Thanks to the Omega, he was physically superior to humans, his eyesight was perfect, and he got to do what he liked best. The impotence had bothered him a little at the beginning, but he'd gotten used to that. And the not eating or drinking… well, it wasn't as if he'd been a gourmand anyway.
Besides, making blood run was better than food or sex any day.
When the door to the arena opened abruptly, he shot a glare over his shoulder. It was Billy Riddle, and the guy had two black eyes and a bandaged nose.
Mr. X cocked an eyebrow. "You sitting out today, Riddle?"
"Yes, sensei." Billy bowed his head. "But I wanted to come anyway."
"Good man." Mr. X put his arm around Riddle's shoulders. "I like your commitment. Tell you what-you want to put them through their paces during the warm-up?"
Billy bowed deeply, his broad back going nearly parallel to the floor. "Sensei."
"Go to it." He clapped the guy on the shoulder. "And don't take it easy on them."
Billy looked up, his eyes flashing.
Mr. X nodded. "Glad to see you get the point, son."
When Beth walked out of her building, she frowned at the unmarked police car parked across the street. Jose got out and jogged over to her.
"I heard what happened." His eyes lingered on her mouth. "How you feelin'?"
"Better."
"Come on, I'm giving you a ride to work."
"Thanks, but I want to walk." Jose's jaw set like he wanted to argue, so she reached out and touched his forearm. "I won't let this scare me so badly that I can't live my life. I've got to walk by that alley at some point, and I'd rather do it for the first time in the morning, when there's plenty of light."
He nodded. "Fine. But you're going to call a cab at night or you're going to get one of us to pick you up."
"Jose-"
"Glad you see it our way." He walked back across the street. "Oh, and I don't suppose you've heard what Butch O'Neal did last night?"

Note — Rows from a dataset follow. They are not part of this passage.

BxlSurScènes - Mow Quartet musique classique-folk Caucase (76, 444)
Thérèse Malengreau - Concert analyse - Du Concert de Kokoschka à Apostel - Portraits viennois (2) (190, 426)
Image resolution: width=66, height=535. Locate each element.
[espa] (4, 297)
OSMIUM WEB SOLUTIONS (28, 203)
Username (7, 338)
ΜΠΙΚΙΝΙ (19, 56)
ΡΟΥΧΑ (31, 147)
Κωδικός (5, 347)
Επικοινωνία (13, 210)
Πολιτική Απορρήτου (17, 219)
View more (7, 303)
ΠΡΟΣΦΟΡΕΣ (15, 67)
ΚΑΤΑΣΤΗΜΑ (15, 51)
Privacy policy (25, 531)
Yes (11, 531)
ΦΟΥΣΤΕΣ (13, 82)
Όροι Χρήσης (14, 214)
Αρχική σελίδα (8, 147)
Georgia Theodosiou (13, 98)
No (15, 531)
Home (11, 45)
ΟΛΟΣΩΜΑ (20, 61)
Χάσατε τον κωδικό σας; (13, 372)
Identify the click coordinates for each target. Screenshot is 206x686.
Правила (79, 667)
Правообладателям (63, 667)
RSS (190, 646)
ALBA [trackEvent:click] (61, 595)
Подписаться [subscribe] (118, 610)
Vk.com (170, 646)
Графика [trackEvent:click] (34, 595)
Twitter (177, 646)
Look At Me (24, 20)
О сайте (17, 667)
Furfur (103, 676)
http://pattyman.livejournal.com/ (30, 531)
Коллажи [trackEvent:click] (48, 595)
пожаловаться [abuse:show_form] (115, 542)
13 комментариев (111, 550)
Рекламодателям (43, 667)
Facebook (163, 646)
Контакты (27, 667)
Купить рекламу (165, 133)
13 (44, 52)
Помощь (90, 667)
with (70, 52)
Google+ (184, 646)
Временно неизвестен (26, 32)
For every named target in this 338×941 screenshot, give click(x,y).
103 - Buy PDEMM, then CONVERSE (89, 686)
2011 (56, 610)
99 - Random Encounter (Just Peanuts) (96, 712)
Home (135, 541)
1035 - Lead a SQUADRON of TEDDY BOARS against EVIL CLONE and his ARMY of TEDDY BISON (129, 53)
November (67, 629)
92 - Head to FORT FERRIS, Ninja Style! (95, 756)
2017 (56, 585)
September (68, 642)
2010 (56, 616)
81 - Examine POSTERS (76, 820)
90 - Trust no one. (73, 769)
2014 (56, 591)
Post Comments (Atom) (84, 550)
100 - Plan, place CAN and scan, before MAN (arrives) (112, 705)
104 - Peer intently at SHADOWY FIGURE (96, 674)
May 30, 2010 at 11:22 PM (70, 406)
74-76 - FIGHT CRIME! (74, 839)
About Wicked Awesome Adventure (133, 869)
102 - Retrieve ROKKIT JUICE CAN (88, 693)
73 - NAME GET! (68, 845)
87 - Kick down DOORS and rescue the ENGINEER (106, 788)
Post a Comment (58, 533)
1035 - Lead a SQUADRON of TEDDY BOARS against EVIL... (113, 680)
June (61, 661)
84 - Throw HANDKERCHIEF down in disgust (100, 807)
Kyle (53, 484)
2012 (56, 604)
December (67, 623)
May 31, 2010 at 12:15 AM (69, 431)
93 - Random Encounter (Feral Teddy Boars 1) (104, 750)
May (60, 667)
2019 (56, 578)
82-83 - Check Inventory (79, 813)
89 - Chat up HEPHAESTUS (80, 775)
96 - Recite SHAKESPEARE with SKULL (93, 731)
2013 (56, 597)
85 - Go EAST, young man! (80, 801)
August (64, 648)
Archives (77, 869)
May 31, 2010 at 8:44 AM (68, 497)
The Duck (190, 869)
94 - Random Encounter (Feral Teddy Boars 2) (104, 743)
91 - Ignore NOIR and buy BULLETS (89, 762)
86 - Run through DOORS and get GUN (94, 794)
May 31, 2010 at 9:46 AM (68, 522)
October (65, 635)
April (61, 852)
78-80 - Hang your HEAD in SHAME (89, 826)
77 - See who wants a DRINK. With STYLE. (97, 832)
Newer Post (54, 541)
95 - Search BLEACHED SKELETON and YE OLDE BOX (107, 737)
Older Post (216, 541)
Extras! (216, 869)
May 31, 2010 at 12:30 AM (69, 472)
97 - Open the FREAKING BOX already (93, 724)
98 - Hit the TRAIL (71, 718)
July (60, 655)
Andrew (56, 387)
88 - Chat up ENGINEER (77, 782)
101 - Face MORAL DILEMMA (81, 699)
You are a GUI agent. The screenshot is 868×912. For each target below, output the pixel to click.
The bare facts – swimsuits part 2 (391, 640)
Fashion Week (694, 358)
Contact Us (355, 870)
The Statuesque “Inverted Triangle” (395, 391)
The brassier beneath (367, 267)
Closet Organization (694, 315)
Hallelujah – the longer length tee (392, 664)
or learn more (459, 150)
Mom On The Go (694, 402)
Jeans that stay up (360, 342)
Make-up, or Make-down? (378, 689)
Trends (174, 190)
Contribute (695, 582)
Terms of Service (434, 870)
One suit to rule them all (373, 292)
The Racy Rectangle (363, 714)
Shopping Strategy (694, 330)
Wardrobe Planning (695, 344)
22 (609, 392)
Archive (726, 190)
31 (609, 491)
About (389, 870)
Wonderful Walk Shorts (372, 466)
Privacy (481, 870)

She almost didn't want to ask. "What?"
"He paid a little visit to that punk. I understand the guy had to get his nose set again after our good detective was finished with him." Jose opened the car door and dropped down into the seat. "Now, are we gonna be seeing you today?"
"Yeah, I want to know more about that car bomb."
"Thought so. See you in a few." He waved and peeled away from the curb.
But by three in the afternoon, she still hadn't made it to the police station. Everyone in the office had wanted to hear about her ordeal, and then Tony had insisted they go out for a big lunch. After rolling herself back into her cubicle, she'd spent the afternoon chewing on Turns and dallying with her e-mail.
She knew she had work she needed to be doing, but finishing up the article she was drafting on those handguns the cops had found was just not happening. Not that she was under any kind of deadline. It wasn't as if Dick was in a big hurry to give her front-page space in the Metro section.